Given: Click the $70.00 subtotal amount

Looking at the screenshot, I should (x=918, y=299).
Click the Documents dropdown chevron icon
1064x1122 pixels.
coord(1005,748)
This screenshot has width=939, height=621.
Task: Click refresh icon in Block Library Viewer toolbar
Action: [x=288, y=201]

■ ■ ■ ■ ■

# [Written problem]
Tally the lines in the entries above that contain the word "Click". Reply with the number alone.

# [Answer to this exercise]
3